From the line containing "Task: Select the Serial Number value" to the final line of the entries, every line is to be reproduced exactly; no other line belongs in the output.
◇ ◇ ◇
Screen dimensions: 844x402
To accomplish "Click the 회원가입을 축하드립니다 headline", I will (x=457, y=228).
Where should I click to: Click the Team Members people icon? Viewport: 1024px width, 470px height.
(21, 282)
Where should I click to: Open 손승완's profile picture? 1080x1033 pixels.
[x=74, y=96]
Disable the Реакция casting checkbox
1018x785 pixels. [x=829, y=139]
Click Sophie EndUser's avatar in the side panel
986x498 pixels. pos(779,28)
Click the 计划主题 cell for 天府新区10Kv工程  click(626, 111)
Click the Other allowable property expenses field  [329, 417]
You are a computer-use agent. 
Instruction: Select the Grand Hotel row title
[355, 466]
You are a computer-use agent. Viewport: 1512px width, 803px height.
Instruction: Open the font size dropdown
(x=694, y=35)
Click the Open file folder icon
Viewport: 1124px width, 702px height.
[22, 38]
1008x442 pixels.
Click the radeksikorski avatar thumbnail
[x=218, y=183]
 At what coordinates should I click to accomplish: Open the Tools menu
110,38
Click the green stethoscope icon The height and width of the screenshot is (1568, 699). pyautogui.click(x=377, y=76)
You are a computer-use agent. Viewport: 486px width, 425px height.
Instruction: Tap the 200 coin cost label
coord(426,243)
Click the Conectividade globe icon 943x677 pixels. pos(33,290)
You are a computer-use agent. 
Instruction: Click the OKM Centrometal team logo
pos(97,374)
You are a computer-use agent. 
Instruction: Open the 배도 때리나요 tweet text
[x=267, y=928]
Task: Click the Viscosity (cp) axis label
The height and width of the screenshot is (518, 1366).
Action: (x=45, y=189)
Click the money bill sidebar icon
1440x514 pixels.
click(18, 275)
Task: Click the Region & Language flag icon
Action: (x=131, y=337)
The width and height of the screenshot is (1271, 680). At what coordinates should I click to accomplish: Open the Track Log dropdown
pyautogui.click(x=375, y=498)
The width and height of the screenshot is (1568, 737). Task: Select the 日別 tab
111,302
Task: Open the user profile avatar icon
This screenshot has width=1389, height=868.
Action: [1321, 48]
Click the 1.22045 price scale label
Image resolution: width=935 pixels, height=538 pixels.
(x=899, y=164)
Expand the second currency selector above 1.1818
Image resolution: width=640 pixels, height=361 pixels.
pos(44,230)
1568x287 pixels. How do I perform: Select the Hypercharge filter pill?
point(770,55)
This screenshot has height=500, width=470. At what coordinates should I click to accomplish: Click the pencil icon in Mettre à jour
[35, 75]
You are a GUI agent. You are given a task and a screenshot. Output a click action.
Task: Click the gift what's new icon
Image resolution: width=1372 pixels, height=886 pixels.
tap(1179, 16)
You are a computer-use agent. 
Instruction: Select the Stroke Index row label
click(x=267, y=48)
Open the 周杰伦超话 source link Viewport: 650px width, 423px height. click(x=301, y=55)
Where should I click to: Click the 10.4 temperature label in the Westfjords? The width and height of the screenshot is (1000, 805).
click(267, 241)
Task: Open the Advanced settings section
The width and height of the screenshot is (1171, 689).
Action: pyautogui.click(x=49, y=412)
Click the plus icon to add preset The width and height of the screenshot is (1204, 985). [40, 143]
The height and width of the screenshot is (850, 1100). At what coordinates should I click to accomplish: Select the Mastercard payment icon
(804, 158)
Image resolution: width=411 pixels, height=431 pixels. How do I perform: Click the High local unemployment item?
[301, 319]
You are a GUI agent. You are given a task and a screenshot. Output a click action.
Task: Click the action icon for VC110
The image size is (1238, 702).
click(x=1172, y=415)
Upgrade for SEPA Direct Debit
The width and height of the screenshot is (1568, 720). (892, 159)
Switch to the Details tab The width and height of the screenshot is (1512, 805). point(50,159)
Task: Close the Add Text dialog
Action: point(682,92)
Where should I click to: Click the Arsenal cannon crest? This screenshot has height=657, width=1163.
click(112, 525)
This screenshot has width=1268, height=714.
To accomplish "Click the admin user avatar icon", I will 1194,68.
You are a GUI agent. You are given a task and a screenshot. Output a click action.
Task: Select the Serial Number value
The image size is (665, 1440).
◇ ◇ ◇
**Result**:
Task: Select the Serial Number value
The image size is (665, 1440).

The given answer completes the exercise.